This is the list we’ve all been waiting for. The top 10 productivity booster techs for programmers that – once you’ve started using them – you can never do without them any longer.

Here it is:

1. Git

logo@2x Before, there were various version control systems. Better ones, worse ones. But somehow they all felt wrong in one way or another.

Came along Git (and GitHub, EGit). Once you’re using this miraculous tool, it’s hard to imagine that you’ll ever meet a better VCS again.

You’ve never used Git? Get started with this guide.

2. Stack Overflow

stackoverflow

No kidding.
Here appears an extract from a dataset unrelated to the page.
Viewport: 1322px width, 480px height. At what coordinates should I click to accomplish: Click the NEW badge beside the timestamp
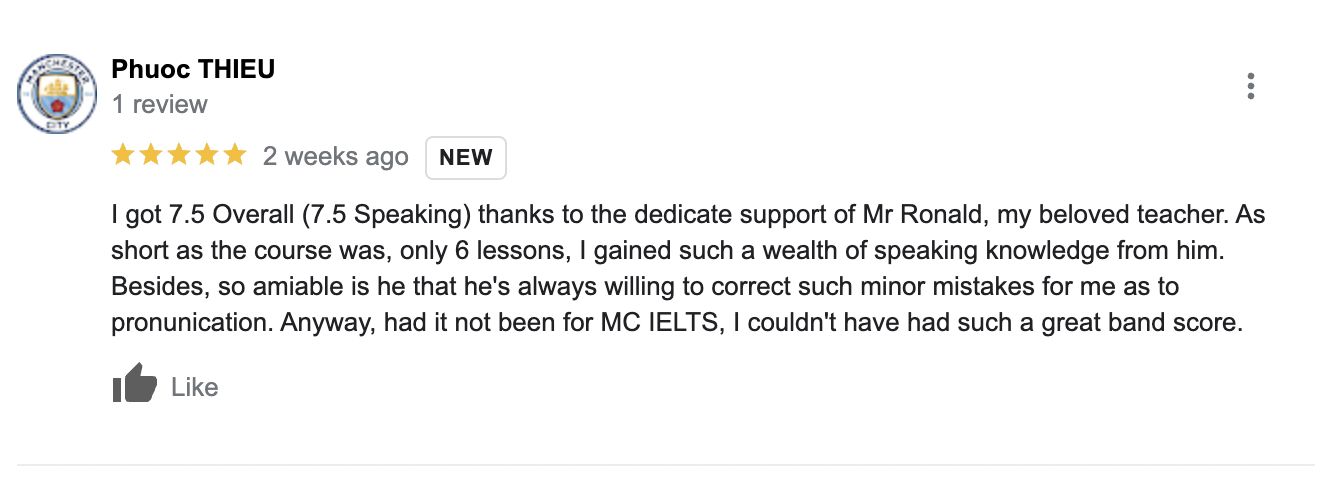tap(466, 157)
Have you ever googled for anything tech-related back in 2005? Or altavista’d something back in 2000? Or went to FidoNet in search for answers in 1995? It was horrible. The top results always consisted in boring forum discussions with lots of un-experts and script kiddies claiming wrong things.

These forums still exist, but they don’t turn up on page 1 of Google search results.
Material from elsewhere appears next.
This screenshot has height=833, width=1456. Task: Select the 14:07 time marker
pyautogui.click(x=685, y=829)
Today, any time you search for something, you’ll have 2-3 hits per top 10 from Stack Overflow. And chances are, you’ll look no further because those answers are 80% wonderful! That’s partially because of Stack Overflow’s cunning reputation system, but also partially because of Stack Overflow’s even more cunning SEO rewarding system. (I already got 98 announcer, 19 booster, and 5 publicist badges. Yay).
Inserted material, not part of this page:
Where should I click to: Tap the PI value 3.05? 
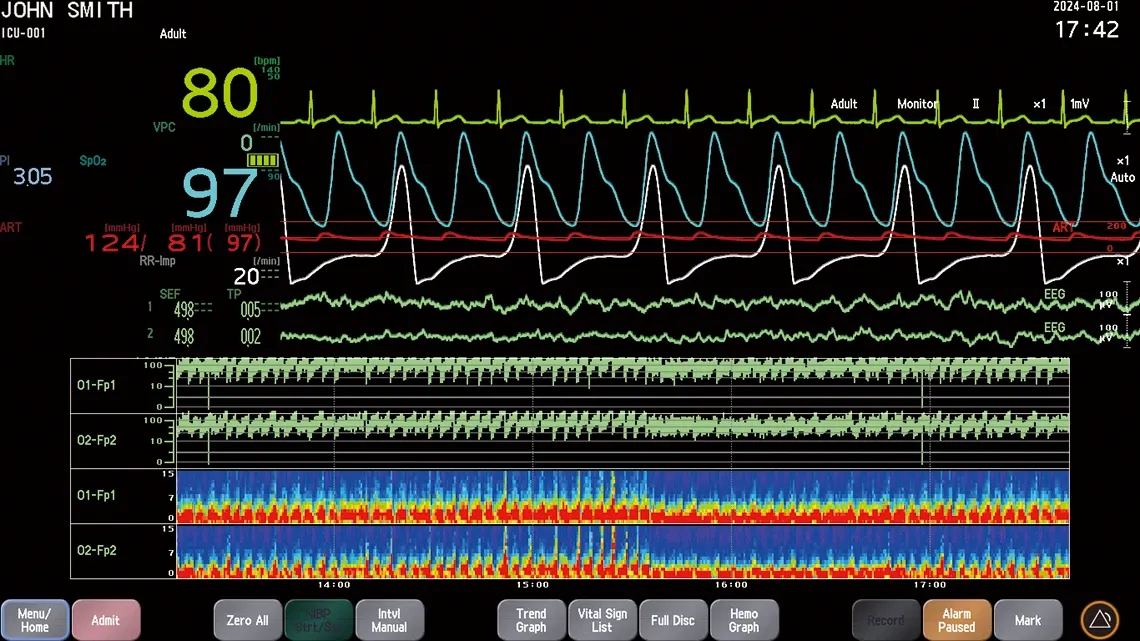coord(33,177)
While Stack Overflow allows its more active user to pursue their vanity (see above ;-) ), all the other users without any accounts will continue to flock in, finding perfect answers and clicking on very relevant ads.

Thumbs up for Stack Overflow and their awesome business model.

3. Office 365

excel We’re a small startup. Keeping costs low is of the essence. With Office 365, we only pay around $120 per user for a full-fledged Office 2013 suite, integrated with Microsoft Onedrive, Sharepoint, Exchange, Access, and much more.

In other words, we get enterprise-quality office software for the price of what students used to pay, before.

And do note, Office 2013 is better than any other Microsoft (or Libre) Office suite before. While not a 100% Programmer thing, it’s still an awesome tool chain for a very competitive price.

4. IntelliJ

intellij

While Eclipse is great (and free), IntelliJ IDEA, and also phpStorm for those unfortunate enough to write PHP are just subtly better in almost every aspect of an IDE. You can try their free community edition any time, but beware, you probably won’t switch back. And then you probably won’t be able to evade the Ultimate edition for long ;-)

5. PostgreSQL

pg PostgreSQL claims to be the world’s most advanced Open Source database, and we think it’s also one of the most elegant, easy, standards-compliant databases. It is really the one database that makes working with SQL fun.

We believe that within a couple of years, there’s a real chance of PostgreSQL not only beating commercial databases in terms of syntax but also in terms of performance.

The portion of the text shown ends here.